TASK DETAILS: Reproduce the records from the start through the line containing "Action: (53, 300)", inclusive, substituting "interface agent" for every occurrence of "GUI agent" and leaving everything else unchanged.

DATASET CONTENT:
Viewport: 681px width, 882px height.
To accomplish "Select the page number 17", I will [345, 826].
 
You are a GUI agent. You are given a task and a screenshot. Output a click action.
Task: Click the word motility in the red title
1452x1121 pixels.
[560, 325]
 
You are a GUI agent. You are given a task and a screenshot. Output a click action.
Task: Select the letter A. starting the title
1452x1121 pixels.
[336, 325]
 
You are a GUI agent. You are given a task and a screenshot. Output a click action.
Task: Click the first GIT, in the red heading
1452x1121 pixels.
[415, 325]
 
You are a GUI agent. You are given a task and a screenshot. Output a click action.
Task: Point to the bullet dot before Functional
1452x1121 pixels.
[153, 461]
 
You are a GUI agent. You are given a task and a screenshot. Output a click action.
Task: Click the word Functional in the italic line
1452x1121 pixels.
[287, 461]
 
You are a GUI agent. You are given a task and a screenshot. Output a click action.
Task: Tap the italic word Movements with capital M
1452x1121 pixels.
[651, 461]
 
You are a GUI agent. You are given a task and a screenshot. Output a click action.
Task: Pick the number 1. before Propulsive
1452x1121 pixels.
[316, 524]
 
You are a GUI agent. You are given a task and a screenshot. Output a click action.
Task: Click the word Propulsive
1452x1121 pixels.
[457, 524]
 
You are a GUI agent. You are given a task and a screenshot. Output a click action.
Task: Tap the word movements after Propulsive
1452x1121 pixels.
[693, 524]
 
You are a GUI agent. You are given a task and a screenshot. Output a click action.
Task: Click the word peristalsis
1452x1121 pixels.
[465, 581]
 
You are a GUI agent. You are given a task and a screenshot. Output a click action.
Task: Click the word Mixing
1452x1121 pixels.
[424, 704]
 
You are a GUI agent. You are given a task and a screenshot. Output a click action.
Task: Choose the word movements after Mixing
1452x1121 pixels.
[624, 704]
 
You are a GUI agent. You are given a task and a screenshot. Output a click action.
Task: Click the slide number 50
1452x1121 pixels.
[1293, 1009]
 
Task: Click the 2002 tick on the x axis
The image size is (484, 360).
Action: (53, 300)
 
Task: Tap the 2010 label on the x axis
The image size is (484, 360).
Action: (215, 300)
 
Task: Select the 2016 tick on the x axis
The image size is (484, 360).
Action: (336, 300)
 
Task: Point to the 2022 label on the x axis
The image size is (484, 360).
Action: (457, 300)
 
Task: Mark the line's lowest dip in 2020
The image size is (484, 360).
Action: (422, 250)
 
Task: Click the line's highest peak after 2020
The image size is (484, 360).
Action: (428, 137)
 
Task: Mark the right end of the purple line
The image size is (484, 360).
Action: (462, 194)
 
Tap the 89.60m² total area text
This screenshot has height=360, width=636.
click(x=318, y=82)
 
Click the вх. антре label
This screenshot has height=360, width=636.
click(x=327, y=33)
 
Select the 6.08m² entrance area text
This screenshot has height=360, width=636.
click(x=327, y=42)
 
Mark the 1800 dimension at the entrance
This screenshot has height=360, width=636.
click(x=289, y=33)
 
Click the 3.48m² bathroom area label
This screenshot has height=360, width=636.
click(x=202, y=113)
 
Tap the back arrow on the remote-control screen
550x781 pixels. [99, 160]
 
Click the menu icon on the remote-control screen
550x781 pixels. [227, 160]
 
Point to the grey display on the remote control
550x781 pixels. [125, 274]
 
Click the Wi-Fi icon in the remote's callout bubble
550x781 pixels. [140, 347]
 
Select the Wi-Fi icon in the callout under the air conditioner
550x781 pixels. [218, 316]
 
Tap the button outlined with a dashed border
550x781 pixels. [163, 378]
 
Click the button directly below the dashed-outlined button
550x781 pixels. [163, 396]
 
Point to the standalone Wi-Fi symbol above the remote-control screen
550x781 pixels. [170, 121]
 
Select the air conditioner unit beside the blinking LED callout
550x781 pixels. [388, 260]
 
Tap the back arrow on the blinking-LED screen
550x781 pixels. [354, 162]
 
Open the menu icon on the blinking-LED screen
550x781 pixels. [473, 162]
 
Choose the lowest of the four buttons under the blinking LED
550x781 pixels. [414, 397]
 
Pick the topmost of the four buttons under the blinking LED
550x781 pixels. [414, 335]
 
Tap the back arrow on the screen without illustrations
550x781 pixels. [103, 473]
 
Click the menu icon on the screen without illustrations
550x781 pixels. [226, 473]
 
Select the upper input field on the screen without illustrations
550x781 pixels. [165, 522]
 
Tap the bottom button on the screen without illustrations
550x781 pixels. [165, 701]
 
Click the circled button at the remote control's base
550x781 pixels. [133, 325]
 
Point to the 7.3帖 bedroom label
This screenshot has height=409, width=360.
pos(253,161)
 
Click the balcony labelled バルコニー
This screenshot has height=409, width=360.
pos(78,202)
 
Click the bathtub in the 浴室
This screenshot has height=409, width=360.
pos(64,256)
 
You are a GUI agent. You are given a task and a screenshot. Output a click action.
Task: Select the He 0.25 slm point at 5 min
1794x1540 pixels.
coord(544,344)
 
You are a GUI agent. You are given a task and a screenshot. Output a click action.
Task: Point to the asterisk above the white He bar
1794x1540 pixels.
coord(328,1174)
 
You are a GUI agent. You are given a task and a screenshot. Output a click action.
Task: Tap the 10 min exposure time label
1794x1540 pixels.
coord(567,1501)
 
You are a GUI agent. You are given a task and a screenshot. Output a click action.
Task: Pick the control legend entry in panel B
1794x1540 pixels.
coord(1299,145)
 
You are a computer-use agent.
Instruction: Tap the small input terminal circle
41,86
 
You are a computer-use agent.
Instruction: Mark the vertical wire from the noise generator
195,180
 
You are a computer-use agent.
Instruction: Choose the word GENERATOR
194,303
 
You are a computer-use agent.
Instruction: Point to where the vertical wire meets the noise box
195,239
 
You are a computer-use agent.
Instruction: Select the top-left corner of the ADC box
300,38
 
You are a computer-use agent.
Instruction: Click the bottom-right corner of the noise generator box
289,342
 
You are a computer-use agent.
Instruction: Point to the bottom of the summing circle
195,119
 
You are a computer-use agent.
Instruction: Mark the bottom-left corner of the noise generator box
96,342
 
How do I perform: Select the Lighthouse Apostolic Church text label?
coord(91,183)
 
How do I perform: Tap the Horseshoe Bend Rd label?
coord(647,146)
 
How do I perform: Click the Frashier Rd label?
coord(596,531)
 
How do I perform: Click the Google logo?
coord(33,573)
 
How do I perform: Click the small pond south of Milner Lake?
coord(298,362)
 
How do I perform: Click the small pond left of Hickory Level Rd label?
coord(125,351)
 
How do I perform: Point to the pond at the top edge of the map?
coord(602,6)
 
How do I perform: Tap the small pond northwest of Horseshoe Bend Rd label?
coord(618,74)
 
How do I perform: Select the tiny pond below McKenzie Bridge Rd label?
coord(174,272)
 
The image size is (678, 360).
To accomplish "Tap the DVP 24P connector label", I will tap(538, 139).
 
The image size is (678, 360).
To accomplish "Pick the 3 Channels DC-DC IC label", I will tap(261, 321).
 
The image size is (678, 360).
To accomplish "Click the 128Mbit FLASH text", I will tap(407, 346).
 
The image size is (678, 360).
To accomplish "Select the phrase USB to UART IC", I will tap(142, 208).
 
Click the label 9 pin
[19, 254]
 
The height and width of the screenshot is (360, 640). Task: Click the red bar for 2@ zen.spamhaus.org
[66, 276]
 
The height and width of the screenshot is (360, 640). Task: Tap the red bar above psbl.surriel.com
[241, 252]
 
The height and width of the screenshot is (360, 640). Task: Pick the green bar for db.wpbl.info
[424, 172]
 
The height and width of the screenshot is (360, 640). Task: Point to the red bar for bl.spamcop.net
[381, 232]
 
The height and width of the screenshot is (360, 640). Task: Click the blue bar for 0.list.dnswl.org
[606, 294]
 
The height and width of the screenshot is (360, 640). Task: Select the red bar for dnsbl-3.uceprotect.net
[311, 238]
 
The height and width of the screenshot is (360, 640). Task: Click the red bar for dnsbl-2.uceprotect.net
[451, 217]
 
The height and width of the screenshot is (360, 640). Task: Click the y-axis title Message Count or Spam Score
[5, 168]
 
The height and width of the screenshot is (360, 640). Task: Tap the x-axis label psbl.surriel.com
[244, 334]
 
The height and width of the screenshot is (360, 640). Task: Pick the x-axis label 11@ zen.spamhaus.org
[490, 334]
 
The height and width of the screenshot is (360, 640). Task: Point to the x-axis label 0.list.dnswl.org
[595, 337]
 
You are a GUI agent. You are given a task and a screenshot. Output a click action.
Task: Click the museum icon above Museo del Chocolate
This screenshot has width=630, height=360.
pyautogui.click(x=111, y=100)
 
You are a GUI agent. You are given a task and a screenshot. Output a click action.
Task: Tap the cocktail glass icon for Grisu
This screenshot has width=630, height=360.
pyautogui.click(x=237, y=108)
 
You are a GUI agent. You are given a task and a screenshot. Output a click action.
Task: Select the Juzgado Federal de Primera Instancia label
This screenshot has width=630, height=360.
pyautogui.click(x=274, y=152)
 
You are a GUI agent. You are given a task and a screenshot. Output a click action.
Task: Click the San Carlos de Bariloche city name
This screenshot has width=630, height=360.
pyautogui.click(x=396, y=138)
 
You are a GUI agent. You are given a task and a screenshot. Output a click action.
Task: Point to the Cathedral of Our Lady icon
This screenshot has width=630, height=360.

TASK ANSWER:
Viewport: 681px width, 882px height.
To accomplish "Select the page number 17", I will [345, 826].
 
You are a interface agent. You are given a task and a screenshot. Output a click action.
Task: Click the word motility in the red title
1452x1121 pixels.
[560, 325]
 
You are a interface agent. You are given a task and a screenshot. Output a click action.
Task: Select the letter A. starting the title
1452x1121 pixels.
[336, 325]
 
You are a interface agent. You are given a task and a screenshot. Output a click action.
Task: Click the first GIT, in the red heading
1452x1121 pixels.
[415, 325]
 
You are a interface agent. You are given a task and a screenshot. Output a click action.
Task: Point to the bullet dot before Functional
1452x1121 pixels.
[153, 461]
 
You are a interface agent. You are given a task and a screenshot. Output a click action.
Task: Click the word Functional in the italic line
1452x1121 pixels.
[287, 461]
 
You are a interface agent. You are given a task and a screenshot. Output a click action.
Task: Tap the italic word Movements with capital M
1452x1121 pixels.
[651, 461]
 
You are a interface agent. You are given a task and a screenshot. Output a click action.
Task: Pick the number 1. before Propulsive
1452x1121 pixels.
[316, 524]
 
You are a interface agent. You are given a task and a screenshot. Output a click action.
Task: Click the word Propulsive
1452x1121 pixels.
[457, 524]
 
You are a interface agent. You are given a task and a screenshot. Output a click action.
Task: Tap the word movements after Propulsive
1452x1121 pixels.
[693, 524]
 
You are a interface agent. You are given a task and a screenshot. Output a click action.
Task: Click the word peristalsis
1452x1121 pixels.
[465, 581]
 
You are a interface agent. You are given a task and a screenshot. Output a click action.
Task: Click the word Mixing
1452x1121 pixels.
[424, 704]
 
You are a interface agent. You are given a task and a screenshot. Output a click action.
Task: Choose the word movements after Mixing
1452x1121 pixels.
[624, 704]
 
You are a interface agent. You are given a task and a screenshot. Output a click action.
Task: Click the slide number 50
1452x1121 pixels.
[1293, 1009]
 
Task: Click the 2002 tick on the x axis
The image size is (484, 360).
Action: (53, 300)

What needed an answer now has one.